Seine Nachbarn hätten ihn zudem psychisch fertig machen wollen, seien bei ihm immer wieder eingebrochen und hätten seine Sachen verstellt. Deshalb habe er sich auch immer wieder Waffen zum Selbstschutz organsiert. Denn angeklagt war Roman K. auch, weil er mit einer Waffe in der Hose im Herbst 2017 über den Kram- und Viehmarkt spaziert sein und mit einer Gaspistole im Sommer 2018 auf ein Baustellenfahrzeug geschossen haben soll. Zudem wurden bei mehreren Hausdurchsuchungen Schreckschuss- und Gaspistolen bei ihm gefunden und im Mai 2019 soll er auf Flaschen und Dosen in der Nähe der alten Bahnschienen am Boxberg geschossen haben. Zudem wurde ihm der Einbruch in eine Werkstatt sowie Tierquälerei – er soll mehrfach auf den Hund seiner Nachbarin, den er regelmäßig Gassi führte, geschossen haben – vorgeworfen.

 

Armin N., ein befreundeter Nachbar, der dies ein halbes Jahr später nach einem Streit um Geld angezeigt hatte, erzählte dem Gericht aber auch noch weitere Details zum Hauptvorwurf der Bedrohung. So habe Roman K. ihn um Hilfe gebeten, da er telefonisch immer wieder terrorisiert worden sei.

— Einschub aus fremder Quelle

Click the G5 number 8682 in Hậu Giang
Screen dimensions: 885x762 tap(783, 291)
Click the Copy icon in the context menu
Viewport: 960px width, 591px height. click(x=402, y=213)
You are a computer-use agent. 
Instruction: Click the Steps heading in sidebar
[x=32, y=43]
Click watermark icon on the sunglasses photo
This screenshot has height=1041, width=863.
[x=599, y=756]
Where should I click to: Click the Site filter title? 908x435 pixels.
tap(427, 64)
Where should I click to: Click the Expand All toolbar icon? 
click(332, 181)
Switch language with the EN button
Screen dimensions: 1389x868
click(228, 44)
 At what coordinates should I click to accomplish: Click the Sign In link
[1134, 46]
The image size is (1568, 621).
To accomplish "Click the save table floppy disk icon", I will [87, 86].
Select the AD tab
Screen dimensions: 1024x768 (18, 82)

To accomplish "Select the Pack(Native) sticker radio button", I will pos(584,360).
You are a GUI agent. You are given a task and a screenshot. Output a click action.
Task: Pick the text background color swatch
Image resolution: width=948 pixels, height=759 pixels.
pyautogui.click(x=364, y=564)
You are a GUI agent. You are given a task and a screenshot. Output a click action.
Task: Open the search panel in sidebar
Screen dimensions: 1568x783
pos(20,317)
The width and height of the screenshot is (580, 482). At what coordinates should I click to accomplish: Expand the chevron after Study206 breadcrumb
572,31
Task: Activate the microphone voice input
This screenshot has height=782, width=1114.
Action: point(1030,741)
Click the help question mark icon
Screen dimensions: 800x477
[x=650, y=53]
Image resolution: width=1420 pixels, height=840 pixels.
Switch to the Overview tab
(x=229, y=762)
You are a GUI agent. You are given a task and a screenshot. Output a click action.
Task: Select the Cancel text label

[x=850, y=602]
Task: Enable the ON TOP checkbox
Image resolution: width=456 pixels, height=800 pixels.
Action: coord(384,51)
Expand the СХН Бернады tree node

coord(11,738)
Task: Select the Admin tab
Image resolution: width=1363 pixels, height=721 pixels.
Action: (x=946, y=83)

Bei einem von ihm organisierten Treffen am alten Sozialamt in Waldbröl sei man auf fünf Männer getroffen, von denen der Nachbar einen aus Schulzeiten wiedererkannte. Das Treffen sei zwar ohne Ergebnis verlaufen – auch weil Roman K. die Tat leugnete - im Nachhinein habe der 43-Jährige ihm aber die gesamte Geschichte gebeichtet. „Darauf habe ich ihm gesagt, er muss sich unbedingt bei den Jungs und den Frauen entschuldigen. Das hat er telefonisch dann auch getan“, benannte Armin N. auch seinen ehemaligen Schulfreund namentlich, wusste allerdings nicht, ob diese Entschuldigung auch an die Frauen weitergegeben worden war.Hil

 

Ob das Schöffengericht unter dem Vorsitz von Richter Carsten Becker diesen Mann nun als Zeugen ausfindig machen kann, wird sich wohl erst in einigen Wochen zeigen. Der für Donnerstag angesetzte Fortsetzungstermin wurde aufgrund des am Wochenende erlassenen Justizgesetzes zur Corona-Krise vorerst verlegt. Voraussichtlich im Mai oder Juni wird der Prozess fortgesetzt. Bis dahin bekommt Roman K. auch die Chance, sich zu bewähren. Aus der Haft in Köln-Ossendorf wurde er vorerst entlassen und will sich im Don-Bosco-Haus in Siegburg auf ein neues Leben vorbereiten: „Die letzten acht Monate kalter Entzug waren die Hölle und ich will mit Drogen nie mehr etwas zu tun haben.“

 

Dass sein Weg in die Freiheit in Zeiten des Coronavirus nicht ganz einfach ist, musste er allerdings auch schnell feststellen: Da er aus der Haft entlassen wurde, kam kein Justizfahrzeug ihn am Waldbröler Amtsgericht abholen. Busfahrkarten sind derzeit ohne Handy aber auch nur an Automaten zu kaufen, sodass Richter Becker ihm eine Bescheinigung ausstellen musste, dass er ohne gültiges Ticket zur nächsten Bahnhaltestelle fahren durfte, um von dort mit dem Zug nach Köln weiterreisen zu können, damit er dort seine privaten Sachen abholen konnte.